Task to carry out:
Copy every row below word for word, and leave each one unchanged.

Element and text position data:

** begin **

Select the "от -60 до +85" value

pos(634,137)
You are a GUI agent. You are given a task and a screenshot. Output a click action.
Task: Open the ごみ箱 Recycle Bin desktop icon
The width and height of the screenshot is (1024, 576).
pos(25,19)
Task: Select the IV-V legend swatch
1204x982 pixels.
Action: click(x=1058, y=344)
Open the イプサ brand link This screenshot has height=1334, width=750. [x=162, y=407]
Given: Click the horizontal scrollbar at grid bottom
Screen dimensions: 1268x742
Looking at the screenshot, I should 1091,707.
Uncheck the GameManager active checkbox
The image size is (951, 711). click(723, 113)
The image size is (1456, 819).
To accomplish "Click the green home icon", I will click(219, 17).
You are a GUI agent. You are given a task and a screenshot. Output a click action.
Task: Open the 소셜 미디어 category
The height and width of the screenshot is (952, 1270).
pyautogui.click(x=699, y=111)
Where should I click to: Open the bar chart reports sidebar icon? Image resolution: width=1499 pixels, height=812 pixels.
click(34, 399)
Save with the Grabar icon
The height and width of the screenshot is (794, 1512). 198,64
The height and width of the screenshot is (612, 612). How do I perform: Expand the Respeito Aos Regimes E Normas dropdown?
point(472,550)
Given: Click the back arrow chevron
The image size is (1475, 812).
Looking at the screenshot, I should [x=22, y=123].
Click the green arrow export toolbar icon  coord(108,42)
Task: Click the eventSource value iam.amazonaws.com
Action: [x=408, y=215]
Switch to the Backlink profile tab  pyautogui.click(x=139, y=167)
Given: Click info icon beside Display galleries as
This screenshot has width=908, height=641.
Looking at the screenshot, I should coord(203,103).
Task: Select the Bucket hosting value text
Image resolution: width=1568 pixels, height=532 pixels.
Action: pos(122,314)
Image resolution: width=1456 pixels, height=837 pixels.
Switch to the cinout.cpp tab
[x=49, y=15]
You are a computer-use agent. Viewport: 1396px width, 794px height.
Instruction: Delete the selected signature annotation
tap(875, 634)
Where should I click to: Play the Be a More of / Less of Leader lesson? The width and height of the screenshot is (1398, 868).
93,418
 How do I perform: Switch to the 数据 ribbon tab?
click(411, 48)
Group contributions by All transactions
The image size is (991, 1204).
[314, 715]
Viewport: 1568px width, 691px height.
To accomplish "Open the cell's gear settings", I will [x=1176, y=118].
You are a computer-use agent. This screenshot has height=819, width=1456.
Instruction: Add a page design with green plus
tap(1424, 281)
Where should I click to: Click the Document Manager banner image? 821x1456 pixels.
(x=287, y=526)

** end **

Response for this exercise:
Select the "от -60 до +85" value

pos(634,137)
You are a GUI agent. You are given a task and a screenshot. Output a click action.
Task: Open the ごみ箱 Recycle Bin desktop icon
The width and height of the screenshot is (1024, 576).
pos(25,19)
Task: Select the IV-V legend swatch
1204x982 pixels.
Action: click(x=1058, y=344)
Open the イプサ brand link This screenshot has height=1334, width=750. [x=162, y=407]
Given: Click the horizontal scrollbar at grid bottom
Screen dimensions: 1268x742
Looking at the screenshot, I should 1091,707.
Uncheck the GameManager active checkbox
The image size is (951, 711). click(723, 113)
The image size is (1456, 819).
To accomplish "Click the green home icon", I will click(219, 17).
You are a GUI agent. You are given a task and a screenshot. Output a click action.
Task: Open the 소셜 미디어 category
The height and width of the screenshot is (952, 1270).
pyautogui.click(x=699, y=111)
Where should I click to: Open the bar chart reports sidebar icon? Image resolution: width=1499 pixels, height=812 pixels.
click(34, 399)
Save with the Grabar icon
The height and width of the screenshot is (794, 1512). 198,64
The height and width of the screenshot is (612, 612). How do I perform: Expand the Respeito Aos Regimes E Normas dropdown?
point(472,550)
Given: Click the back arrow chevron
The image size is (1475, 812).
Looking at the screenshot, I should [x=22, y=123].
Click the green arrow export toolbar icon  coord(108,42)
Task: Click the eventSource value iam.amazonaws.com
Action: [x=408, y=215]
Switch to the Backlink profile tab  pyautogui.click(x=139, y=167)
Given: Click info icon beside Display galleries as
This screenshot has width=908, height=641.
Looking at the screenshot, I should coord(203,103).
Task: Select the Bucket hosting value text
Image resolution: width=1568 pixels, height=532 pixels.
Action: pos(122,314)
Image resolution: width=1456 pixels, height=837 pixels.
Switch to the cinout.cpp tab
[x=49, y=15]
You are a computer-use agent. Viewport: 1396px width, 794px height.
Instruction: Delete the selected signature annotation
tap(875, 634)
Where should I click to: Play the Be a More of / Less of Leader lesson? The width and height of the screenshot is (1398, 868).
93,418
 How do I perform: Switch to the 数据 ribbon tab?
click(411, 48)
Group contributions by All transactions
The image size is (991, 1204).
[314, 715]
Viewport: 1568px width, 691px height.
To accomplish "Open the cell's gear settings", I will [x=1176, y=118].
You are a computer-use agent. This screenshot has height=819, width=1456.
Instruction: Add a page design with green plus
tap(1424, 281)
Where should I click to: Click the Document Manager banner image? 821x1456 pixels.
(x=287, y=526)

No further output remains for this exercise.